I sense that Herbie knows exactly what he is doing and where he is going with each note. This is music that pushes the envelope, but which at the same time is structured in a way that is pleasing to listen to. In short, it's just genius!
I want to emphasize that Herbie's music is not "avant garde" in the sense of being all over the place. These are compositions that are well-thought out, often brilliant, often surprising. Herbie's music generates a mood and a feeling that simply cannot be duplicated by anyone else. I find myself sometimes, while listening, just reveling in his unique tapestries.
All 3 CD's are excellent, there is no drop-off from one to the next. There are alternate takes on some of the tunes, but well worth listening to.
All of the music on these CD's is jazz trio, with Al McKibbon on bass and Max Roach / Art Blakey on drums, recorded in 1955. They sound great together!
This boxed set goes on my list of all-time great sessions in jazz. I can't emphasize enough the uniquely enjoyable quality of Herbie's music. Completely different, yet completely enjoyable. It's as simple as that.
If you are a jazz collector, or a serious lover of jazz trio music, this recording is absolutely essential.
In a world where "unique" is over-used, I can safely say that this guy is completely his own, never to be copied. An overlooked genius."
Belated tribute to an ignored great
Tyler Smith | Denver, CO United States | 01/17/2000
(5 out of 5 stars)
"The ranks of fine jazz musicians who never received credit for their contributions during their lifetimes are unfortunately large. Herbie Nichols' life offers testimony to the fact that talent doesn't always dictate the course of a career. This wonderful pianist was all but ignored during his life. Fortunately, Blue Note recorded this set of music, which provides all of us the opportunity to hear what was missed the first time around.Nichols' pieces revolve around subtle vamps, unexpected Monk-like angularities and dark, swirling melodies.
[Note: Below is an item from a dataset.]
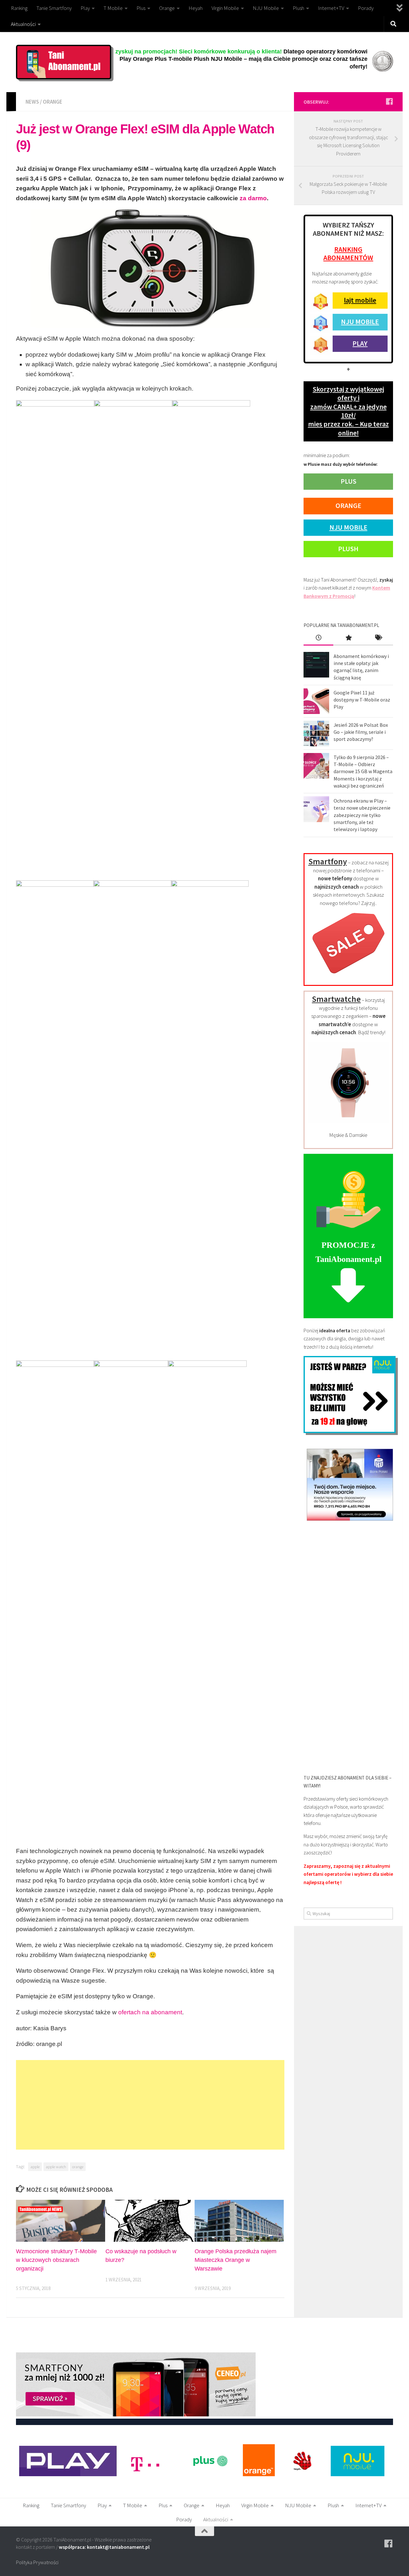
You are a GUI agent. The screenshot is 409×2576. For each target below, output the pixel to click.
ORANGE (348, 505)
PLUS (348, 481)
While the influence of Monk is there, Herbie's music is completely his own, and like Monk, he crafted compositions that are unique, self-contained worlds. He just doesn't repeat himself. The music here is satisfying on each and every listening.For a fine review of and comment on Herbie Nichols' life (and the difficulty of pursuing a life in jazz), pick up A.B. Spellman's book, "Four Lives in the Bebop Business.""
Indispensable...a travesty Nichols has gone unnoticed
Scott Crawford (email@example.com | Phnom Penh | 10/27/1999
(5 out of 5 stars)
"Blue Note's recent release of this deluxe set marks a refreshing day for the jazz community. Nichols led a difficult life, compounded pothumoulsy by a relative (almost forceful) lack of recognition of his talents. This is one of my personal favorites, and implore you to purchase it. For a unique interpretation of bop, or to simply enjoy stunning and tasty musical genius, one cannot do without this one."